Exercise aim: Write out the data exactly, every line included.

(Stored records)
>>>
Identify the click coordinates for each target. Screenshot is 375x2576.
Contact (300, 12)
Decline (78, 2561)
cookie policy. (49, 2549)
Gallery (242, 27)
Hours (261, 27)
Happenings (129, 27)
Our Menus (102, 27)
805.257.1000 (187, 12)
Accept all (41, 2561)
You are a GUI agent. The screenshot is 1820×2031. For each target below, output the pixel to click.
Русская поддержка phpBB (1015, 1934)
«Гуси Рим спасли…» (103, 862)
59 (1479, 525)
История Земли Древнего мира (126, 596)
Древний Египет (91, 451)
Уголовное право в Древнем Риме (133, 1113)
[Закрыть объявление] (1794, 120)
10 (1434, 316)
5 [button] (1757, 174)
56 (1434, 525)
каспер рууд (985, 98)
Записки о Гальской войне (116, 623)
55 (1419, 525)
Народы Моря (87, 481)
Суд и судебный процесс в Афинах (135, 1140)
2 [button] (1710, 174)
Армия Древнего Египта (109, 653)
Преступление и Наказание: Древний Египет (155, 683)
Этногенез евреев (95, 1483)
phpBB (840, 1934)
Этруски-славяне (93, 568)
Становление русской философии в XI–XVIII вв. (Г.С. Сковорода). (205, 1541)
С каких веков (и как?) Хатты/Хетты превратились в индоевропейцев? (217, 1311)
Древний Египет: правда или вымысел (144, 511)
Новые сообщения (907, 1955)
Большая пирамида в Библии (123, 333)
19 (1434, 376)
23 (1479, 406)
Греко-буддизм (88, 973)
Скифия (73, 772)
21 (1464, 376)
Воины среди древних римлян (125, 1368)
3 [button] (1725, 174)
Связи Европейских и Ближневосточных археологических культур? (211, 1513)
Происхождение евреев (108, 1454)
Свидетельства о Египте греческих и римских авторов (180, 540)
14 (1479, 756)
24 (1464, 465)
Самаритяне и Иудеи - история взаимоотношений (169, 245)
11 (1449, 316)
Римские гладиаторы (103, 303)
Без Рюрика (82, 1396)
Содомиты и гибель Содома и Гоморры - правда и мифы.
<<<
Solution for this task:
Identify the click coordinates for each target. Screenshot is 375x2576.
Contact (300, 12)
Decline (78, 2561)
cookie policy. (49, 2549)
Gallery (242, 27)
Hours (261, 27)
Happenings (129, 27)
Our Menus (102, 27)
805.257.1000 (187, 12)
Accept all (41, 2561)
You are a GUI agent. The screenshot is 1820×2031. For each target below, output the pixel to click.
Русская поддержка phpBB (1015, 1934)
«Гуси Рим спасли…» (103, 862)
59 (1479, 525)
История Земли Древнего мира (126, 596)
Древний Египет (91, 451)
Уголовное право в Древнем Риме (133, 1113)
[Закрыть объявление] (1794, 120)
10 (1434, 316)
5 [button] (1757, 174)
56 (1434, 525)
каспер рууд (985, 98)
Записки о Гальской войне (116, 623)
55 (1419, 525)
Народы Моря (87, 481)
Суд и судебный процесс в Афинах (135, 1140)
2 [button] (1710, 174)
Армия Древнего Египта (109, 653)
Преступление и Наказание: Древний Египет (155, 683)
Этногенез евреев (95, 1483)
phpBB (840, 1934)
Этруски-славяне (93, 568)
Становление русской философии в XI–XVIII вв. (Г.С. Сковорода). (205, 1541)
С каких веков (и как?) Хатты/Хетты превратились в индоевропейцев? (217, 1311)
Древний Египет: правда или вымысел (144, 511)
Новые сообщения (907, 1955)
Большая пирамида в Библии (123, 333)
19 (1434, 376)
23 (1479, 406)
Греко-буддизм (88, 973)
Скифия (73, 772)
21 (1464, 376)
Воины среди древних римлян (125, 1368)
3 [button] (1725, 174)
Связи Европейских и Ближневосточных археологических культур? (211, 1513)
Происхождение евреев (108, 1454)
Свидетельства о Египте греческих и римских авторов (180, 540)
14 (1479, 756)
24 (1464, 465)
Самаритяне и Иудеи - история взаимоотношений (169, 245)
11 (1449, 316)
Римские гладиаторы (103, 303)
Без Рюрика (82, 1396)
Содомиты и гибель Содома и Гоморры - правда и мифы.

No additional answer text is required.